“I really believe that the most significant way to reach people who are not currently churched and to introduce them to Christ is through new church plants.”
Jay McKinley (pictured at right with his wife, Bari-tennette) is a church planter and is on staff at the Grace Brethren Church of Calvert County in Owings, Md. (Robert Wagner, senior pastor). Grace Church at West Shore is a church plant of Calvert Grace that has been developing since last summer.
“The Grace Brethren Church in Calvert County has been praying and dreaming about planting a church for about 10 years,” McKinley explains. “I had been serving as a pastor for nearly 14 years, and the idea of church planting had been presented to me numerous times, but I’d not been convinced that was something God wanted me to pursue yet. Last April, God just really made it clear to my wife and to me that this was what He wanted us to do.

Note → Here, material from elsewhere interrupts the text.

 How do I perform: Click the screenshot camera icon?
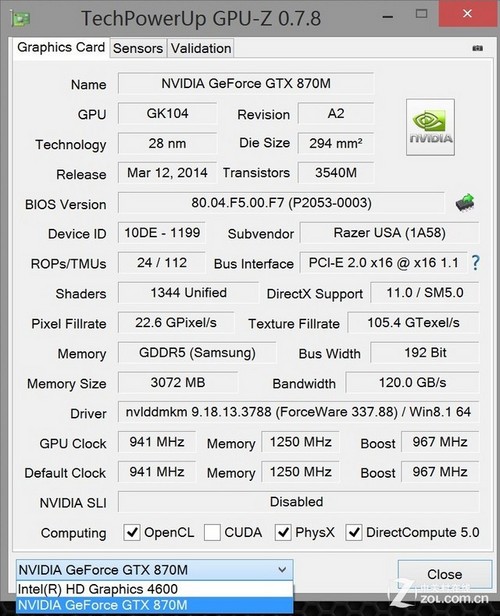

“I presented my willingness to the mother church, and they were eager because every door they had explored was closed in the past. This would be the realization of a 10-year dream.
“I started meeting with a core group, exploring the Core Value Focus Series. Nine months after that, we began meeting in an elementary school in St. Leonard. Our first Sunday morning worship gathering was on February 2.”
The church started branching out immediately, building several programs: a children’s ministry, a Foundations class that meets on Wednesday nights, a “Financial Peace” class that meets in a home on Sunday afternoons, and several other home community groups. “We’re using satellite locations to do a lot of this stuff, which is thrilling to me,” notes McKinley.
“We are already seeing people who have not previously been connected to a church being drawn to us. We have multiple people who are dealing with addictions, and one of those young ladies has already become a Christian. I think our church is part of God’s work in their life. They are encountering Christ’s community and it is affecting their desires and their relationships to their addictions. We’ve seen their lives begin to change already, even though there’s a long road ahead.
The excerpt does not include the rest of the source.